Justice Subramonium Prasad upheld the Delhi Police’s decision which had withdrawn the permission granted to the organisation for holding the meeting, observing that it cannot be held to be arbitrary. It was the police’s stand that the proposed event was “communal”.
The petitioners were Mission Save Constitution, an organisation which was founded by Advocate Mehmood Pracha. It claims to work for creating awareness among the masses, especially the depressed classes, about their constitutional rights. Justice Subramonium Prasad ruled that the period of end of Shraadh till Diwali is extremely auspicious for people belonging to the Hindu Community and that the posters of the organisation show that the event can have communal and religious overtones.
The court refused to grant permission for October 29 noting that during that time, several festivals will be celebrated. Besides, the court also said that the tenure of the posters of the organisation show that the event can have communal overtones and might increase communal tension in the Old Delhi area which has already witnessed communal tensions in the past.
Hence, the court observed that the “apprehension of the SHO of the concerned area” cannot be washed away by constitutional courts. It further said that though there is freedom to raise voice but the possibility of communal tension cannot be ignored.
While rejecting the petition, the court however said that it is always open to the authorities, after the festive season is over, to consider afresh the organization’s plea for permission to hold the event. Justice Prasad ruled that the organisation’s fresh plea for permission will be considered by the authorities on its own merits, subject to the organisation providing a list of speakers and an undertaking that the meeting will not cause any communal tension.

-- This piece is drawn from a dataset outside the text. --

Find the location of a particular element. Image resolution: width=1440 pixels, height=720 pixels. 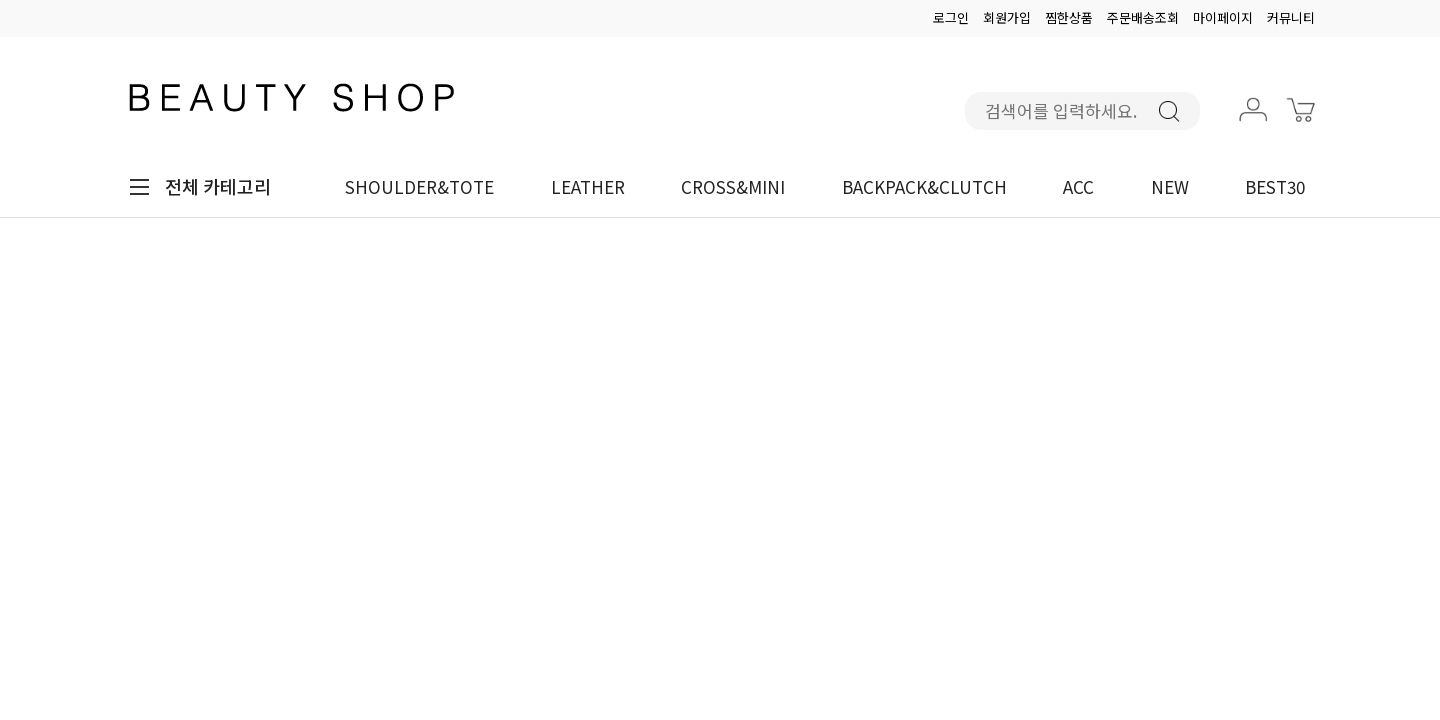

커뮤니티 is located at coordinates (1291, 17).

The proposed event was scheduled for October 29. It was the organisation’s case in the petition that it sought to initiate a series of events, starting from the event, for strengthening of all weaker sections, including Muslim and other minority communities like SC, ST, OBC and that voices of “all the oppressed people” would be raised in the meeting.

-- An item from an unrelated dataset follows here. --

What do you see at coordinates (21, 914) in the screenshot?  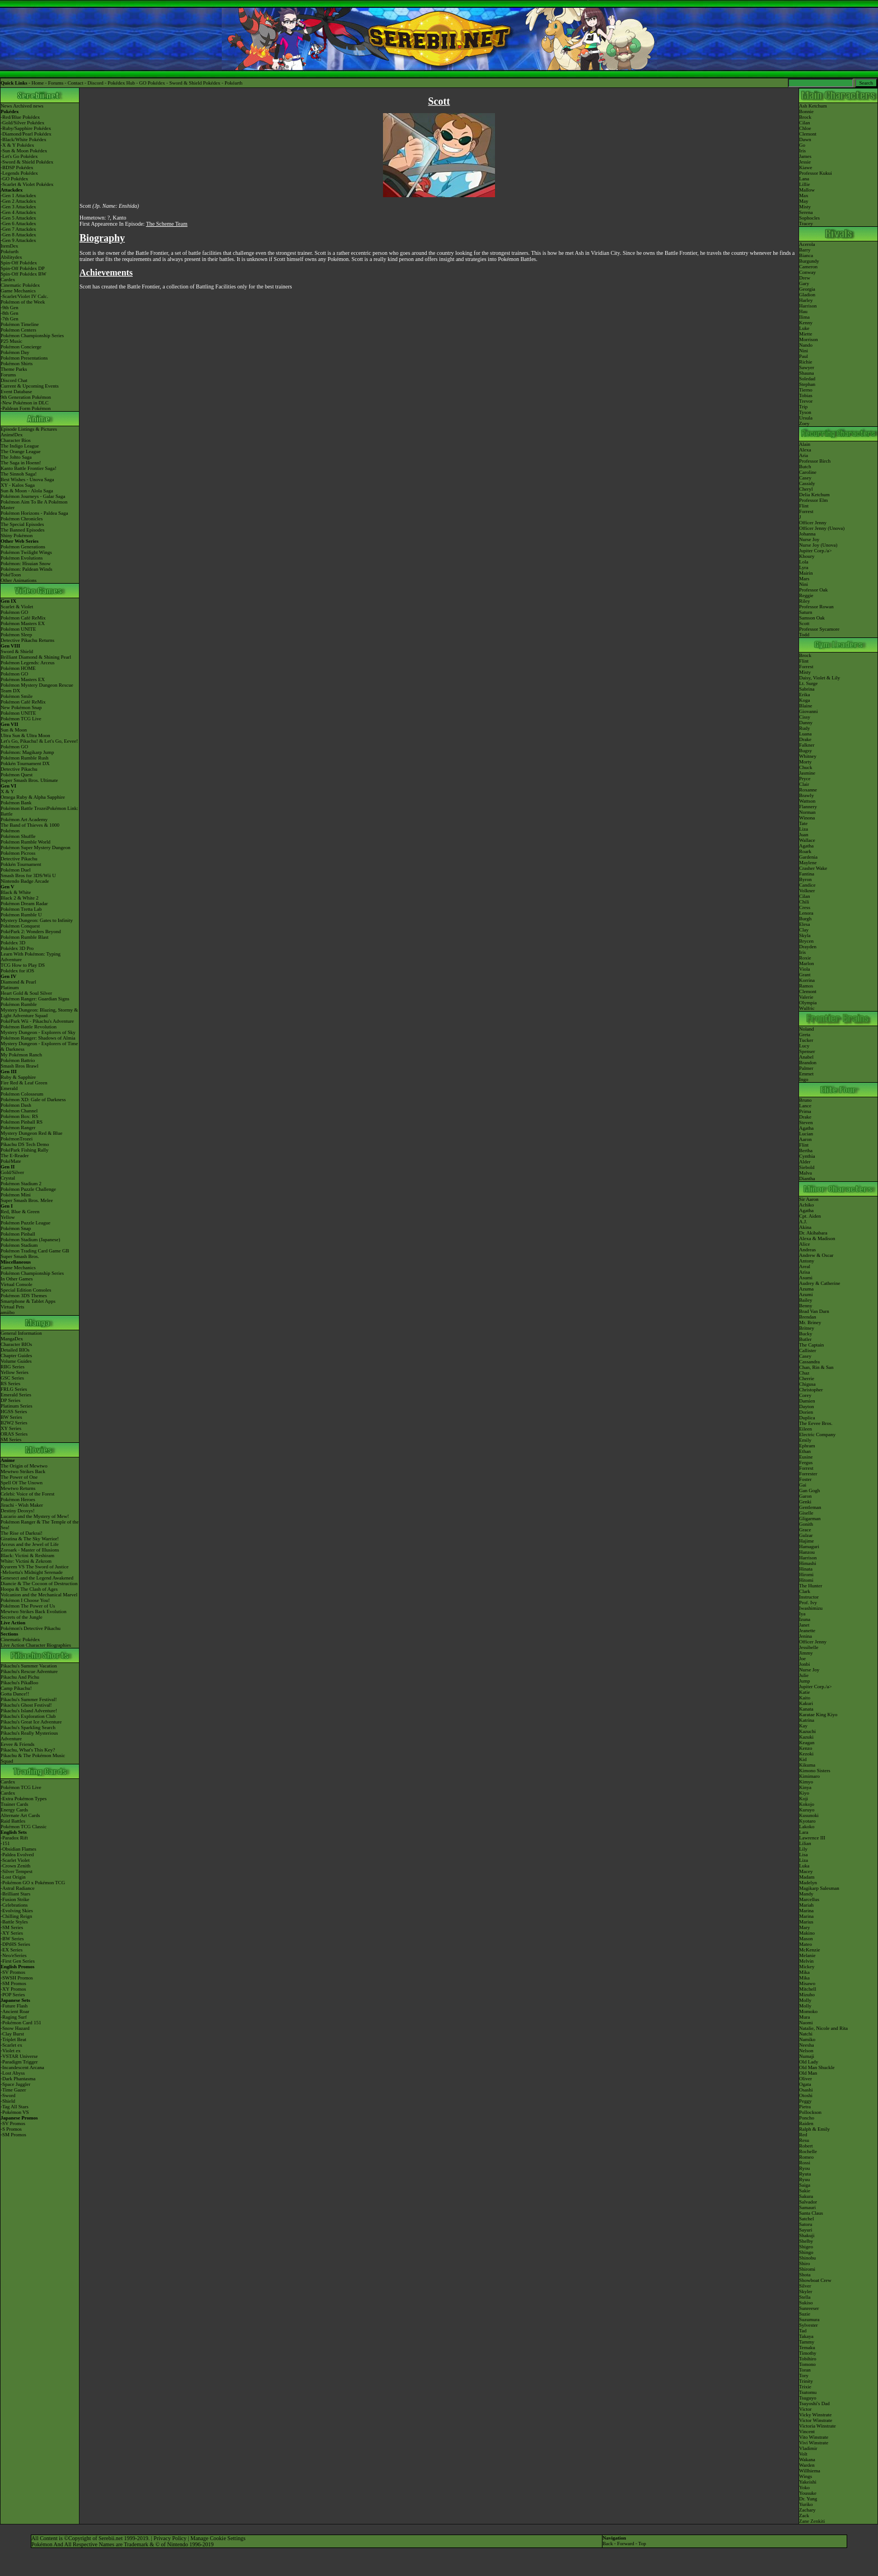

The organisation had, therefore, challenged the Delhi Police’s decision to revoke the permission which was earlier granted. This was after the organisation refused to accept Police’s suggestion to change the nature of the call raise for the meeting. The petitioner organisation contended that the police’s letter revoking the permission suffered from “serious legal and constitutional infirmities” and was thus liable to be set aside.

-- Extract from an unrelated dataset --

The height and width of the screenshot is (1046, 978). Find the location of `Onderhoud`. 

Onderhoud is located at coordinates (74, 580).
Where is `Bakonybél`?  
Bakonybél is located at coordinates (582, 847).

“That the Muslim community is one of the weaker sections of the society, and is being attempted to be used as a fulcrum of polarising the Indian Polity, similar to the other weaker sections of the society such as the Scheduled Castes, Scheduled Tribes, Other Backward Classes, and other religious minorities,” the plea read. Counsel for the petitioner were R.H.A. Sikander, Jatin Bhatt, Sanawar, and Harshit Gahlot. Apoorv Kurup, CGSC with Mr. Akhil Hasija appeared for respondents 1, Satyakam, ASC for GNCTD and Ms. Khushboo Nahar, ASC for the MCD, Kunal, for respondent 3.